----- Provided data

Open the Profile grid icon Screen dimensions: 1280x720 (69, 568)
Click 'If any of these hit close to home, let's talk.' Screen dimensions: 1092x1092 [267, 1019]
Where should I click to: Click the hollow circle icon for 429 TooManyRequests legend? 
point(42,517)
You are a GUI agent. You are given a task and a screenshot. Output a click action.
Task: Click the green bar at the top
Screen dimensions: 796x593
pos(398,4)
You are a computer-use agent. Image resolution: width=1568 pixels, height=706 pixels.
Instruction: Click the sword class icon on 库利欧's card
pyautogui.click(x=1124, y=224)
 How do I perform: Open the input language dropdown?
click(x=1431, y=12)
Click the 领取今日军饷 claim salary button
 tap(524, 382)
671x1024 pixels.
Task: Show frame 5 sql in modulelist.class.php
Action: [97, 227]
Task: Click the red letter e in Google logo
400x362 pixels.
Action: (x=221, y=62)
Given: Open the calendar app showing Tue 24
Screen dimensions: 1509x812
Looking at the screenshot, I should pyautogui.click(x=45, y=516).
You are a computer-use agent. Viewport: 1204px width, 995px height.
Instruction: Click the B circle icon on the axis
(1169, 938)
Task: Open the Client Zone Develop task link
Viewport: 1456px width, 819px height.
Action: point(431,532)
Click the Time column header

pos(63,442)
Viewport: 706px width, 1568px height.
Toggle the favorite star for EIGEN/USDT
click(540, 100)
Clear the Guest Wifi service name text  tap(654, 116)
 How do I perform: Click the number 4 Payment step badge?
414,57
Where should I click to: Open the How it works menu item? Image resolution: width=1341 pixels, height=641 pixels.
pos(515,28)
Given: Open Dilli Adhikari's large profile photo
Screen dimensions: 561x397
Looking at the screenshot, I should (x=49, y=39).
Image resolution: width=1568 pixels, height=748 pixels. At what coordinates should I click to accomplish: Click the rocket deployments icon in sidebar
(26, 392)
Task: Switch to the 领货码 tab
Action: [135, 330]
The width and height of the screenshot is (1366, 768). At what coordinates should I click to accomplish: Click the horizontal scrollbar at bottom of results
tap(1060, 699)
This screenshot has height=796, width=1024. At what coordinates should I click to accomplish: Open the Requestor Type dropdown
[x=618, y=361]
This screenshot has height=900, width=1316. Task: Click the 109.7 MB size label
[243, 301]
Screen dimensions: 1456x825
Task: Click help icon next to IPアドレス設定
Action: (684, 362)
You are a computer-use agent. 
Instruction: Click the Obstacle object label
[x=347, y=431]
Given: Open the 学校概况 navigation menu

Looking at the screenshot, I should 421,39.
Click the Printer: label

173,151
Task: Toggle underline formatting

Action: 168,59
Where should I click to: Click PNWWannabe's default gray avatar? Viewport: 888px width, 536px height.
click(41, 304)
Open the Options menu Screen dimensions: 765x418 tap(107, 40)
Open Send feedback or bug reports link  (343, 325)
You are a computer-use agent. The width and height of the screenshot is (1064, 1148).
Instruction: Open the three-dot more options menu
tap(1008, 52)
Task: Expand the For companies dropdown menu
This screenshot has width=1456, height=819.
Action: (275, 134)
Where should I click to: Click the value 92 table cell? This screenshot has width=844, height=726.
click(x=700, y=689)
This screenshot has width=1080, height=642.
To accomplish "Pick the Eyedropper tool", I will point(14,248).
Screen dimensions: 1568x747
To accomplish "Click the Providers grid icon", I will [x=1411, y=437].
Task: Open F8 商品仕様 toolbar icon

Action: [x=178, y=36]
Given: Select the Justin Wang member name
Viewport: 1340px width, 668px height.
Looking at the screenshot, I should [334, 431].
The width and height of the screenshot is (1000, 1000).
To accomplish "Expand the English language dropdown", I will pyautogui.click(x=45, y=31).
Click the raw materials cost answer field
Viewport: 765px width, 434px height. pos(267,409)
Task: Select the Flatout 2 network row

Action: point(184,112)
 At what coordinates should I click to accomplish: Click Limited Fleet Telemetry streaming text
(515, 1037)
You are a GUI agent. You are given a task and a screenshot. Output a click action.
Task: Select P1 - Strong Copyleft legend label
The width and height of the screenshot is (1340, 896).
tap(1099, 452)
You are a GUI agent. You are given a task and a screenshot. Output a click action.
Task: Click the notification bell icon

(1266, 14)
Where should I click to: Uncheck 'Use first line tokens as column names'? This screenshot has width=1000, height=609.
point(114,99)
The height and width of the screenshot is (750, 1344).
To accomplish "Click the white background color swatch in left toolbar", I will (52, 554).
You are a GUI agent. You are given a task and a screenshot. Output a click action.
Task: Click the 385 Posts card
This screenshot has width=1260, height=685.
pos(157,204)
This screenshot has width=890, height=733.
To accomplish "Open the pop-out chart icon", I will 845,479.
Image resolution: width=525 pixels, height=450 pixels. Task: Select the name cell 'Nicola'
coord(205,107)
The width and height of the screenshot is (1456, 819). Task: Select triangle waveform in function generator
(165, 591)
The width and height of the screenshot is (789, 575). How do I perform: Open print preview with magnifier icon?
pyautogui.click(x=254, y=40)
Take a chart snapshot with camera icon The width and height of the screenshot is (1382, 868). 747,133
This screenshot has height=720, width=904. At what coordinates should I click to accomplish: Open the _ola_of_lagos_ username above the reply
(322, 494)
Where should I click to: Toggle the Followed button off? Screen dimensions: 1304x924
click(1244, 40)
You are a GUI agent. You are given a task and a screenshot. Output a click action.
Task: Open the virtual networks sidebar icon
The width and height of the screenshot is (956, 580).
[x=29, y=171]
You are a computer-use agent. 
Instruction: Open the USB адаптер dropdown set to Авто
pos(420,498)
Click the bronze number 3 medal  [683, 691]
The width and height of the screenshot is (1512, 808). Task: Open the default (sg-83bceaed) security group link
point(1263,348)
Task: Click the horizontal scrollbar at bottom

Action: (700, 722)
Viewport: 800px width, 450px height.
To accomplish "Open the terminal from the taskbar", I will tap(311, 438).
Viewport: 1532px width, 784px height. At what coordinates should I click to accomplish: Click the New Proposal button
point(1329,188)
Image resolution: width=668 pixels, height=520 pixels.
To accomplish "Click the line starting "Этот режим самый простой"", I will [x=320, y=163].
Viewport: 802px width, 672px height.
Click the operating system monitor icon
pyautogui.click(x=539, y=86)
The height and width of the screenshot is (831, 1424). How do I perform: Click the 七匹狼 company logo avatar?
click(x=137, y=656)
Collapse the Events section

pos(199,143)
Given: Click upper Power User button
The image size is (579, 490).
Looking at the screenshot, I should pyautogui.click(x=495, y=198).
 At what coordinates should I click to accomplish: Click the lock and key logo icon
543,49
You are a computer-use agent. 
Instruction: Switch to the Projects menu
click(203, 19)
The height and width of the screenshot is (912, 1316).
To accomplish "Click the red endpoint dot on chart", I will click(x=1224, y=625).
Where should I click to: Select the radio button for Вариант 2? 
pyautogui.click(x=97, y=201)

----------

Reproduce every row above word for word, without changing any character.

Solved exercise:
Open the Profile grid icon Screen dimensions: 1280x720 (69, 568)
Click 'If any of these hit close to home, let's talk.' Screen dimensions: 1092x1092 [267, 1019]
Where should I click to: Click the hollow circle icon for 429 TooManyRequests legend? 
point(42,517)
You are a GUI agent. You are given a task and a screenshot. Output a click action.
Task: Click the green bar at the top
Screen dimensions: 796x593
pos(398,4)
You are a computer-use agent. Image resolution: width=1568 pixels, height=706 pixels.
Instruction: Click the sword class icon on 库利欧's card
pyautogui.click(x=1124, y=224)
 How do I perform: Open the input language dropdown?
click(x=1431, y=12)
Click the 领取今日军饷 claim salary button
 tap(524, 382)
671x1024 pixels.
Task: Show frame 5 sql in modulelist.class.php
Action: [97, 227]
Task: Click the red letter e in Google logo
400x362 pixels.
Action: (x=221, y=62)
Given: Open the calendar app showing Tue 24
Screen dimensions: 1509x812
Looking at the screenshot, I should pyautogui.click(x=45, y=516).
You are a computer-use agent. Viewport: 1204px width, 995px height.
Instruction: Click the B circle icon on the axis
(1169, 938)
Task: Open the Client Zone Develop task link
Viewport: 1456px width, 819px height.
Action: point(431,532)
Click the Time column header

pos(63,442)
Viewport: 706px width, 1568px height.
Toggle the favorite star for EIGEN/USDT
click(540, 100)
Clear the Guest Wifi service name text  tap(654, 116)
 How do I perform: Click the number 4 Payment step badge?
414,57
Where should I click to: Open the How it works menu item? Image resolution: width=1341 pixels, height=641 pixels.
pos(515,28)
Given: Open Dilli Adhikari's large profile photo
Screen dimensions: 561x397
Looking at the screenshot, I should (x=49, y=39).
Image resolution: width=1568 pixels, height=748 pixels. At what coordinates should I click to accomplish: Click the rocket deployments icon in sidebar
(26, 392)
Task: Switch to the 领货码 tab
Action: [135, 330]
The width and height of the screenshot is (1366, 768). At what coordinates should I click to accomplish: Click the horizontal scrollbar at bottom of results
tap(1060, 699)
This screenshot has height=796, width=1024. At what coordinates should I click to accomplish: Open the Requestor Type dropdown
[x=618, y=361]
This screenshot has height=900, width=1316. Task: Click the 109.7 MB size label
[243, 301]
Screen dimensions: 1456x825
Task: Click help icon next to IPアドレス設定
Action: (684, 362)
You are a computer-use agent. 
Instruction: Click the Obstacle object label
[x=347, y=431]
Given: Open the 学校概况 navigation menu

Looking at the screenshot, I should 421,39.
Click the Printer: label

173,151
Task: Toggle underline formatting

Action: 168,59
Where should I click to: Click PNWWannabe's default gray avatar? Viewport: 888px width, 536px height.
click(41, 304)
Open the Options menu Screen dimensions: 765x418 tap(107, 40)
Open Send feedback or bug reports link  (343, 325)
You are a computer-use agent. The width and height of the screenshot is (1064, 1148).
Instruction: Open the three-dot more options menu
tap(1008, 52)
Task: Expand the For companies dropdown menu
This screenshot has width=1456, height=819.
Action: (275, 134)
Where should I click to: Click the value 92 table cell? This screenshot has width=844, height=726.
click(x=700, y=689)
This screenshot has width=1080, height=642.
To accomplish "Pick the Eyedropper tool", I will point(14,248).
Screen dimensions: 1568x747
To accomplish "Click the Providers grid icon", I will [x=1411, y=437].
Task: Open F8 商品仕様 toolbar icon

Action: [x=178, y=36]
Given: Select the Justin Wang member name
Viewport: 1340px width, 668px height.
Looking at the screenshot, I should [334, 431].
The width and height of the screenshot is (1000, 1000).
To accomplish "Expand the English language dropdown", I will pyautogui.click(x=45, y=31).
Click the raw materials cost answer field
Viewport: 765px width, 434px height. pos(267,409)
Task: Select the Flatout 2 network row

Action: point(184,112)
 At what coordinates should I click to accomplish: Click Limited Fleet Telemetry streaming text
(515, 1037)
You are a GUI agent. You are given a task and a screenshot. Output a click action.
Task: Select P1 - Strong Copyleft legend label
The width and height of the screenshot is (1340, 896).
tap(1099, 452)
You are a GUI agent. You are given a task and a screenshot. Output a click action.
Task: Click the notification bell icon

(1266, 14)
Where should I click to: Uncheck 'Use first line tokens as column names'? This screenshot has width=1000, height=609.
point(114,99)
The height and width of the screenshot is (750, 1344).
To accomplish "Click the white background color swatch in left toolbar", I will (52, 554).
You are a GUI agent. You are given a task and a screenshot. Output a click action.
Task: Click the 385 Posts card
This screenshot has width=1260, height=685.
pos(157,204)
This screenshot has width=890, height=733.
To accomplish "Open the pop-out chart icon", I will 845,479.
Image resolution: width=525 pixels, height=450 pixels. Task: Select the name cell 'Nicola'
coord(205,107)
The width and height of the screenshot is (1456, 819). Task: Select triangle waveform in function generator
(165, 591)
The width and height of the screenshot is (789, 575). How do I perform: Open print preview with magnifier icon?
pyautogui.click(x=254, y=40)
Take a chart snapshot with camera icon The width and height of the screenshot is (1382, 868). 747,133
This screenshot has height=720, width=904. At what coordinates should I click to accomplish: Open the _ola_of_lagos_ username above the reply
(322, 494)
Where should I click to: Toggle the Followed button off? Screen dimensions: 1304x924
click(1244, 40)
You are a GUI agent. You are given a task and a screenshot. Output a click action.
Task: Open the virtual networks sidebar icon
The width and height of the screenshot is (956, 580).
[x=29, y=171]
You are a computer-use agent. 
Instruction: Open the USB адаптер dropdown set to Авто
pos(420,498)
Click the bronze number 3 medal  [683, 691]
The width and height of the screenshot is (1512, 808). Task: Open the default (sg-83bceaed) security group link
point(1263,348)
Task: Click the horizontal scrollbar at bottom

Action: (700, 722)
Viewport: 800px width, 450px height.
To accomplish "Open the terminal from the taskbar", I will tap(311, 438).
Viewport: 1532px width, 784px height. At what coordinates should I click to accomplish: Click the New Proposal button
point(1329,188)
Image resolution: width=668 pixels, height=520 pixels.
To accomplish "Click the line starting "Этот режим самый простой"", I will [x=320, y=163].
Viewport: 802px width, 672px height.
Click the operating system monitor icon
pyautogui.click(x=539, y=86)
The height and width of the screenshot is (831, 1424). How do I perform: Click the 七匹狼 company logo avatar?
click(x=137, y=656)
Collapse the Events section

pos(199,143)
Given: Click upper Power User button
The image size is (579, 490).
Looking at the screenshot, I should pyautogui.click(x=495, y=198).
 At what coordinates should I click to accomplish: Click the lock and key logo icon
543,49
You are a computer-use agent. 
Instruction: Switch to the Projects menu
click(203, 19)
The height and width of the screenshot is (912, 1316).
To accomplish "Click the red endpoint dot on chart", I will click(x=1224, y=625).
Where should I click to: Select the radio button for Вариант 2? 
pyautogui.click(x=97, y=201)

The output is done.